Start SOURCE DATA
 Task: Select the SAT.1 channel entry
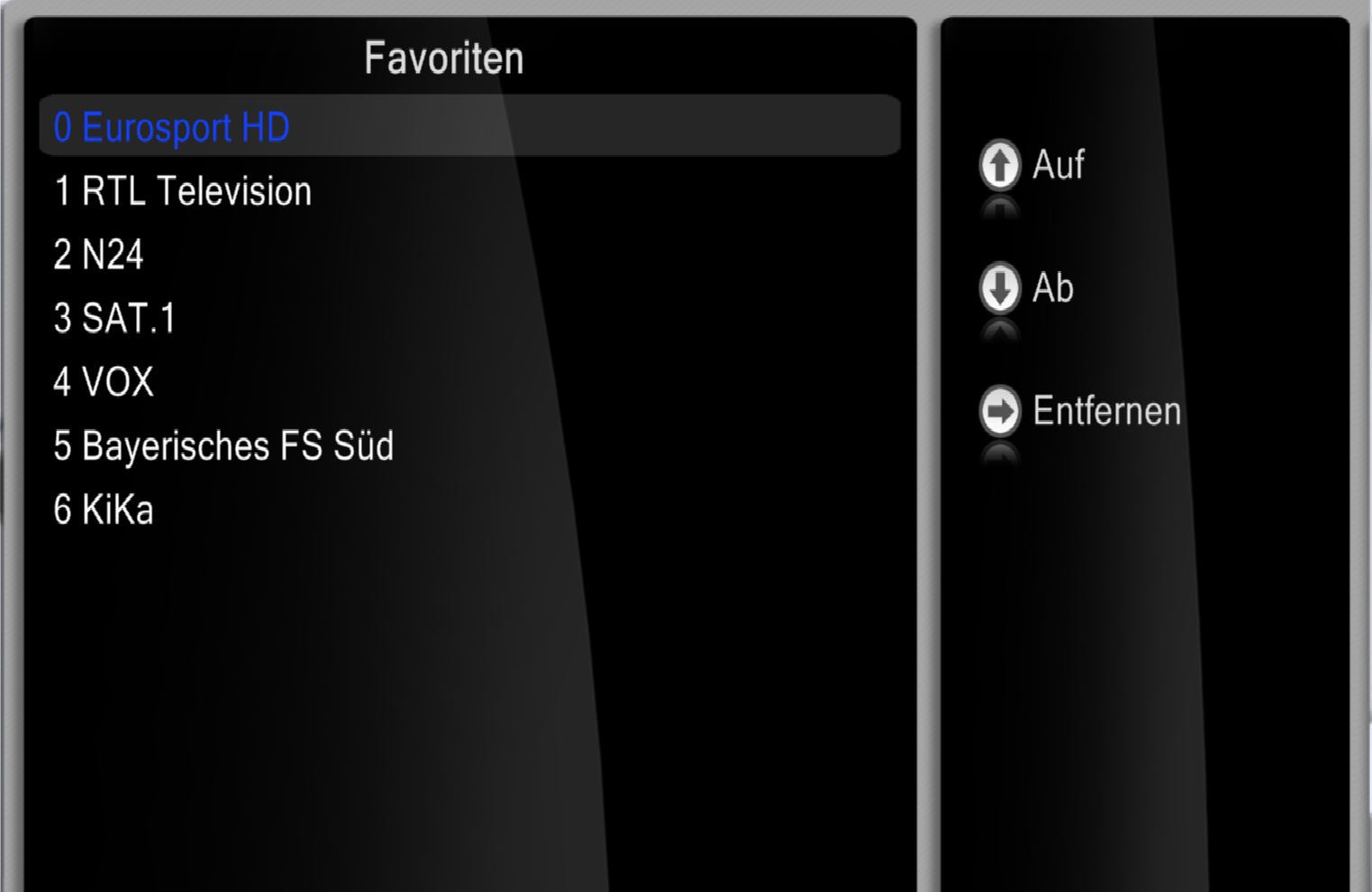(x=469, y=318)
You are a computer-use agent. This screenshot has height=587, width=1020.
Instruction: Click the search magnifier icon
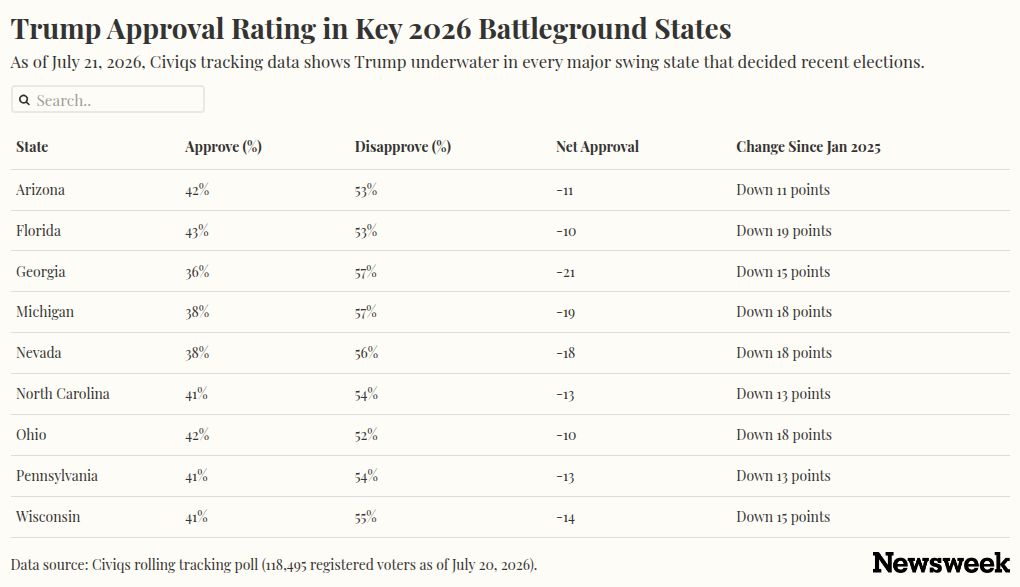click(24, 100)
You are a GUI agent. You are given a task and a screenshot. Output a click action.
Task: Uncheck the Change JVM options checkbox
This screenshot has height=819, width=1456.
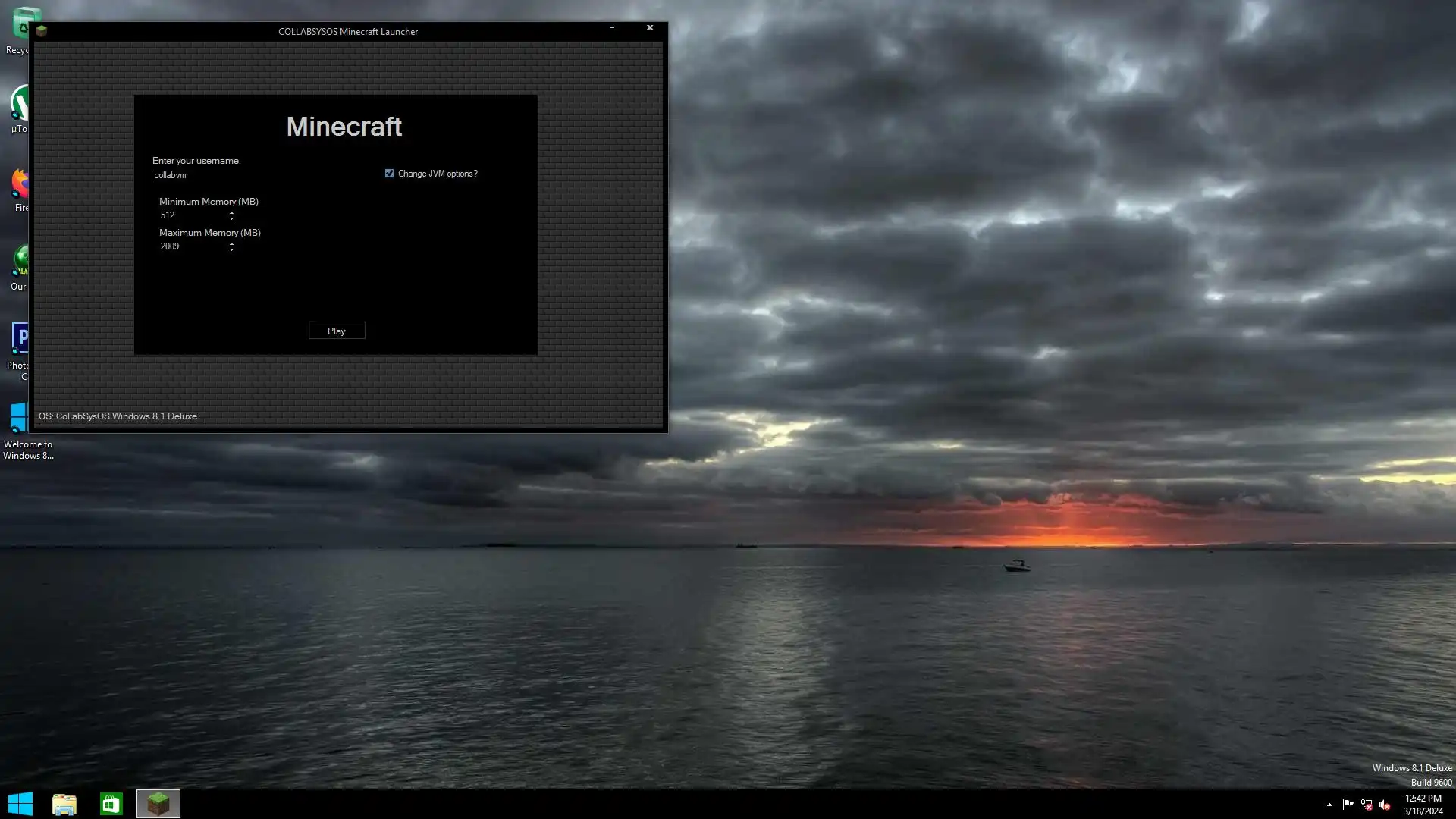[x=389, y=174]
End SOURCE DATA
§ AIM OF THE EXERCISE: Put everything in the records from the line containing "You are a computer-use" down to the end into a JSON list of strings, one string per line, with blank lines skipped and the pictures left out.

§ EXERCISE SOLUTION:
[
  "You are a computer-use agent. This screenshot has height=587, width=1020.",
  "Instruction: Click the search magnifier icon",
  "click(24, 100)",
  "You are a GUI agent. You are given a task and a screenshot. Output a click action.",
  "Task: Uncheck the Change JVM options checkbox",
  "This screenshot has height=819, width=1456.",
  "[x=389, y=174]"
]